Game ReviewsGamingPlaystationPS5

Trinity Fusion, Review

(Guest writer, Nina, returns to give a quick Byte Sized take on Indie game, Trinity Fusion.)

Trinity Fusion is a roguevania platformer and the latest release from indie devs Angry Mob Games. It is quite unlike anything the studio has put out before- up until now, Angry Mob’s MO has been mobile games and the odd Predator tie-in. But you wouldn’t guess that when playing Trinity Fusion. In fact, you’d probably think these guys were veterans of the metroidvania genre. 

As always, technical stuff first. I played this game on PS5 and it ran perfectly. No crashes, no bugs, nothing. Just smooth, 60 fps. The art direction is easily my favourite part of this game. It’s a firmly sci-fi based premise, spanning three different “multiverses” that you as the player can traverse via the three “counterselves” of the main character, Maya. You have Altara of the Underworld, a place of jagged rocks and organic beasties. Kera of the Overworld, a forge-world inhabited almost entirely by machines. And Naira of the Hyperworld, a high-concept, sci-fi vision of earth where technology is so advanced, the humans there aren’t even considered “human” anymore.

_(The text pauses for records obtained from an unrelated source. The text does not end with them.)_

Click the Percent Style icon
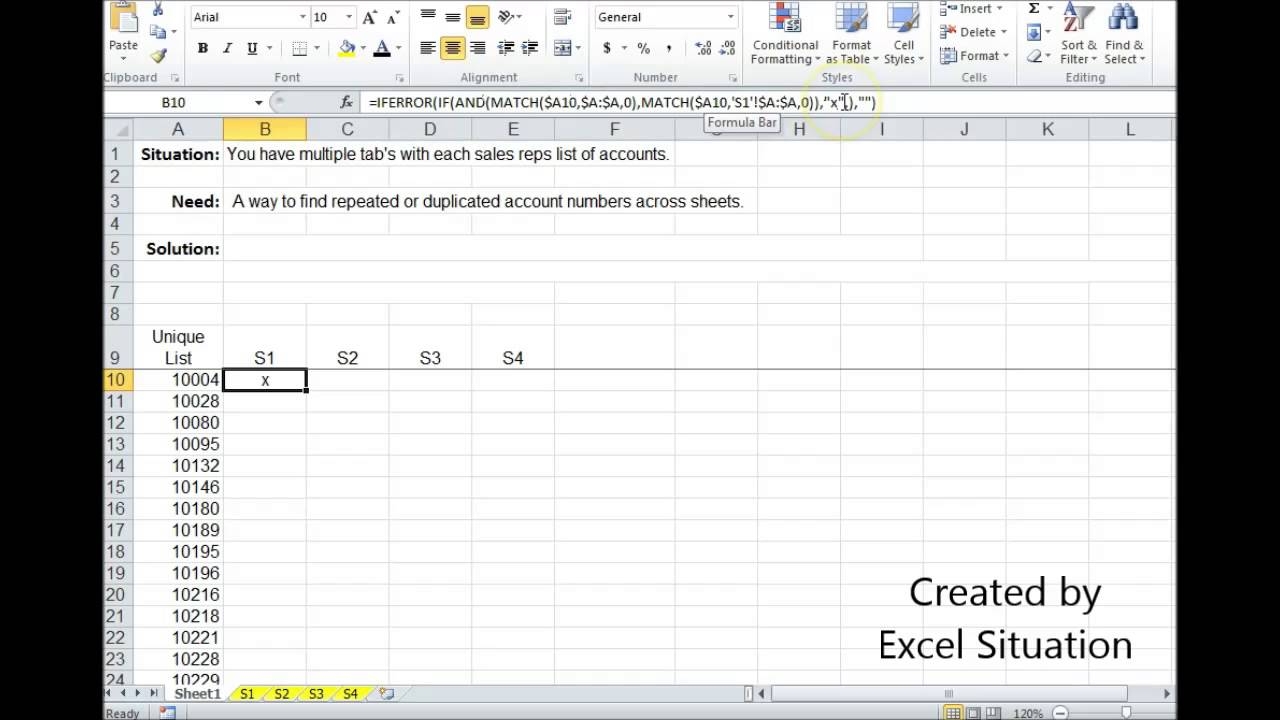 click(643, 48)
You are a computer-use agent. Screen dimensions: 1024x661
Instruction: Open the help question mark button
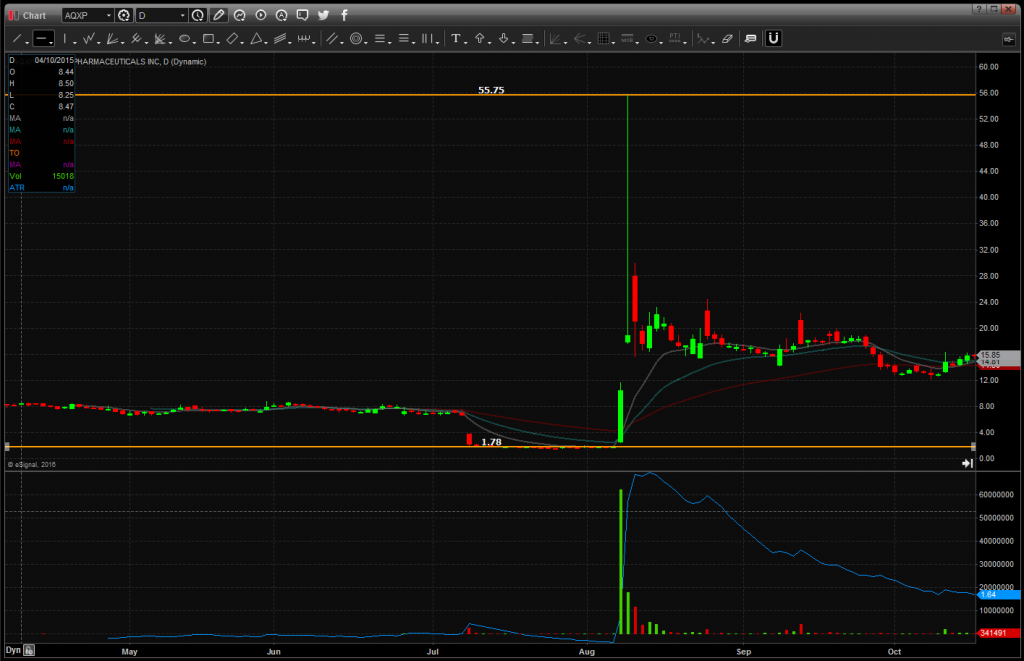coord(977,8)
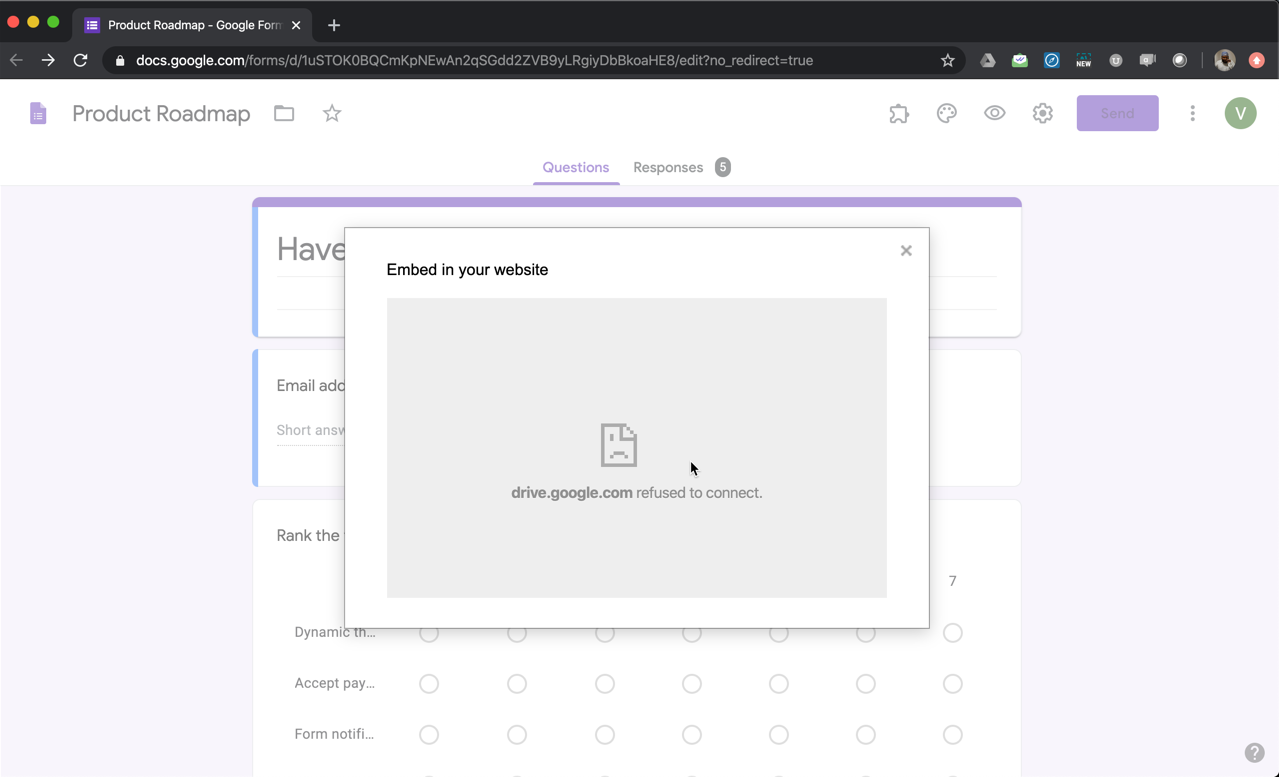Viewport: 1279px width, 777px height.
Task: Preview the form with the eye icon
Action: 995,114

These three worlds are totally unique and are a total feast for the eyes in their own way. And the designs of Altara, Kera and Naira are damn-near perfect- detailed without being busy, clean without being bland and all implicitly inspired by their respective home world. The animations of the characters are gorgeous as well, meaning this game feels as good as it looks.

Preamble aside, how’s the Trinity Fusion gameplay?

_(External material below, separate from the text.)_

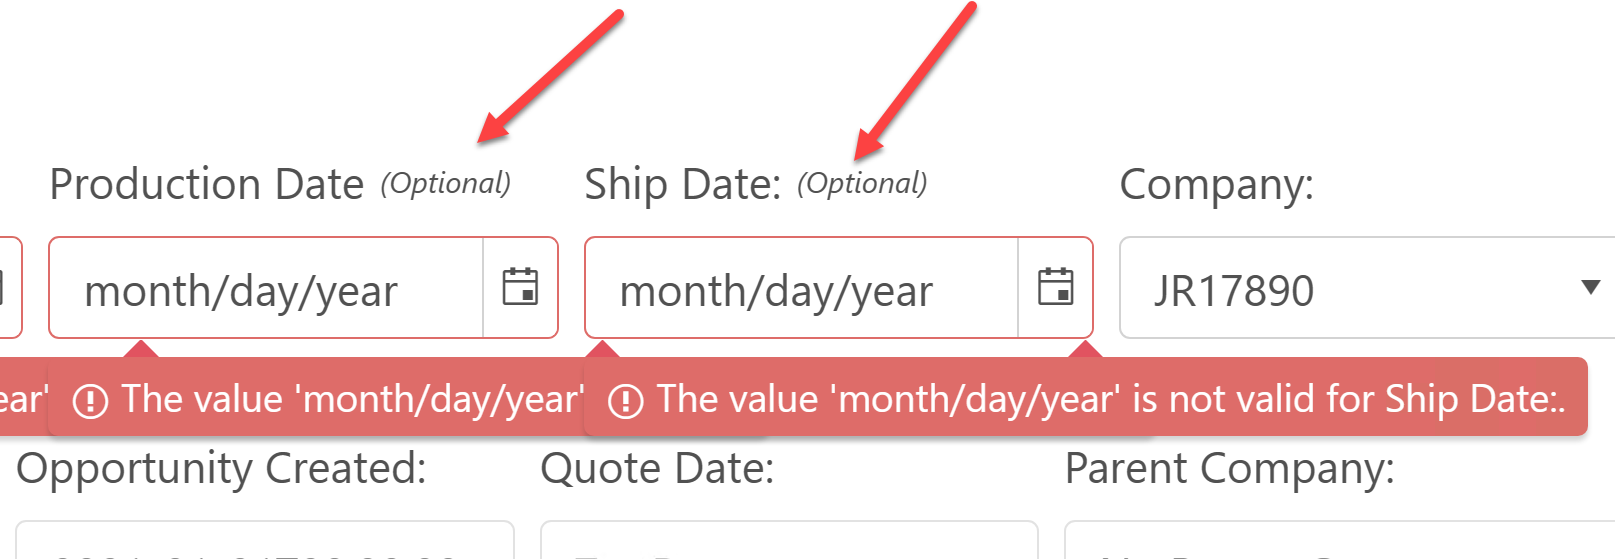Image resolution: width=1615 pixels, height=559 pixels.
Task: Click the Ship Date validation error message
Action: (x=1110, y=399)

Gameplay wise, Trinity is superb. Movement is quick and intuitive, giving you a real sense of speed and agility in everything you do, be it slicing up enemies or simply traversing the given stage. Combat is primarily melee-based, but each character has their own unique secondary ability that ranges from an overcharged melee attack to guns and ability spams. Both are very well done, and the resulting combat loop is addictive to say the least. To put it simply, the game’s just fun – I could put hours and hours into it. 

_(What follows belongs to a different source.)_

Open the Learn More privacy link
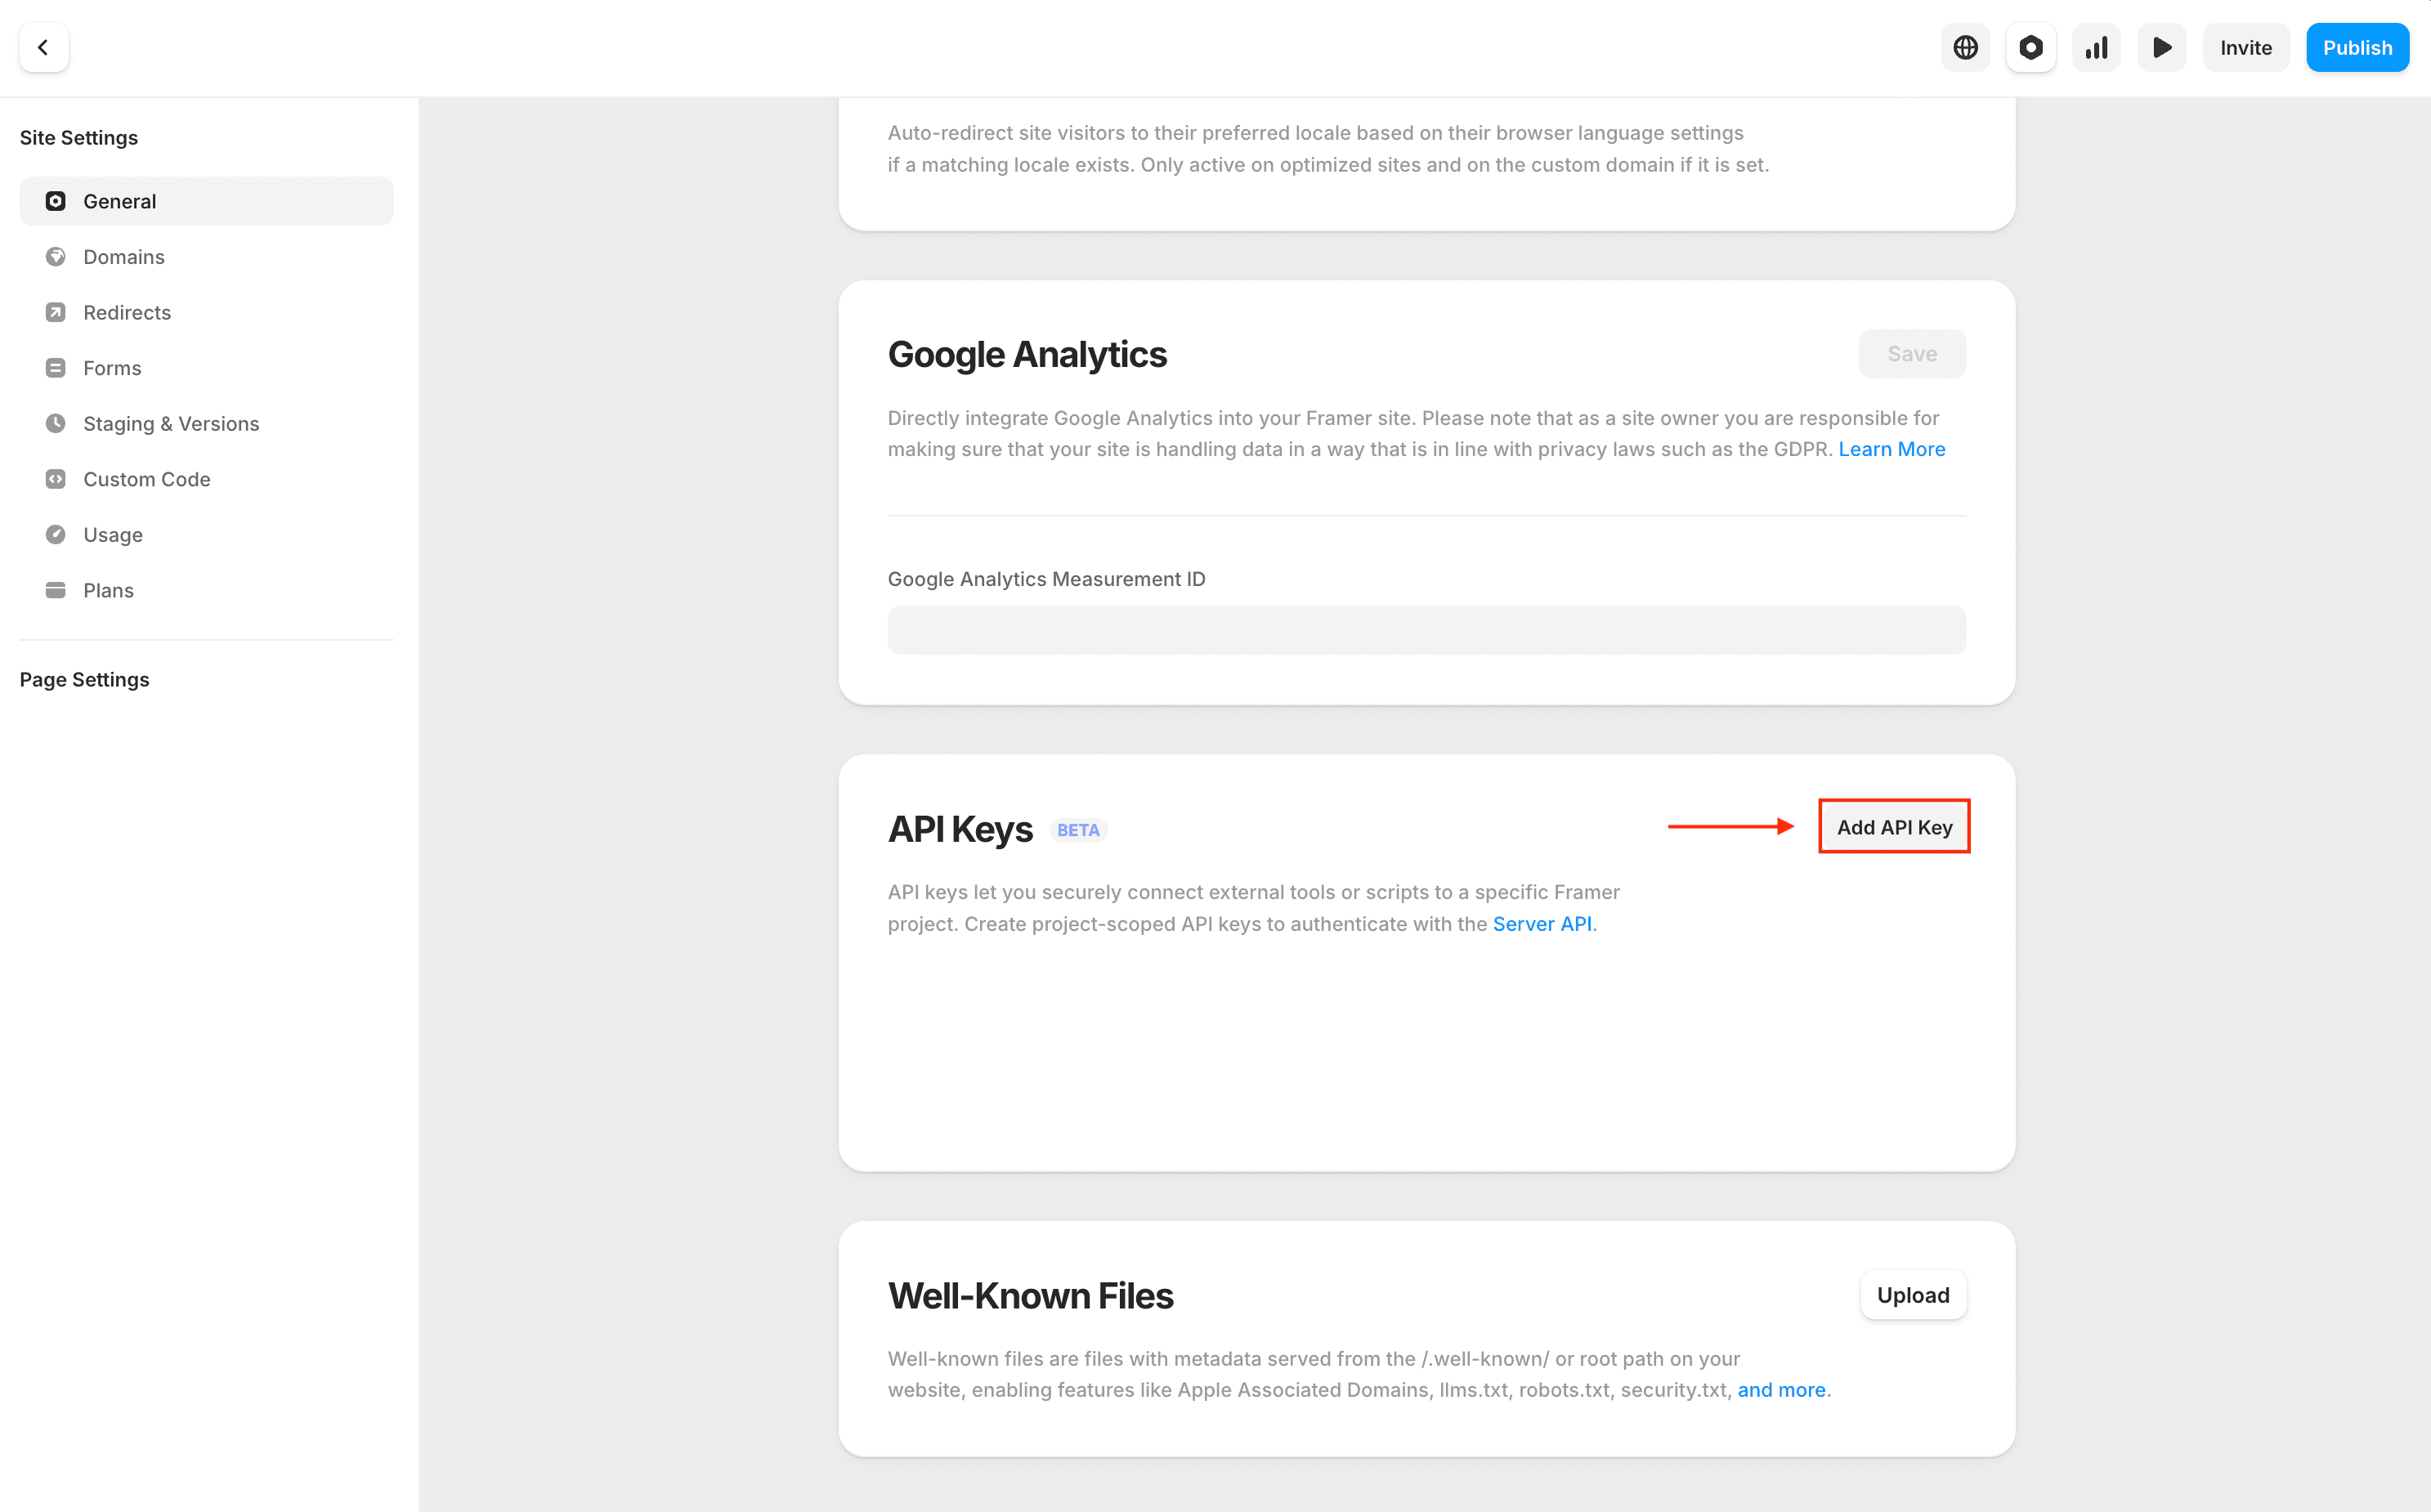 1891,448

Note, however, that I said could and not have. I could drown entire days worth of time into this game, but as of writing, I’ve only sunk about four. Why is that, you might ask? Especially considering the glowing praise I’ve just provided? 

It’s simple really. You see, Trinity Fusion may be a metroid-vania, but it’s also a roguelike. I hate roguelikes. They annoy me more than sweaty multiplayer, more than soulsborne bosses, more than anything. I thought maybe Trinity’s awesome premise and addictive gameplay might ease that annoyance, but it didn’t. And I’m really upset about it, because I love this game. I want to play it. But every time I do, I end up wanting to tear my hair out.  None of this is Trinity’s fault – in fact, it’s everything a good roguevania should be.

My issue is with the genre itself; when I die, I don’t want to lose all my progress and start all over again. I just want to play the game. I want to enjoy the story. I want to fight enemies without fearing for every health point I Ioose. If Trinity was just a metroidvania, I’d absolutely adore it. But since it’s a roguelike, I just find myself getting frustrated by it.

That all said, though, I still absolutely recommend Trinity Fusion. It’s one of the most polished indies out there and is a real competitor for best metroid-vania on the market right now. However, this glowing recommendation hinges on whether you are into rougelikes and the challenge that goes with them.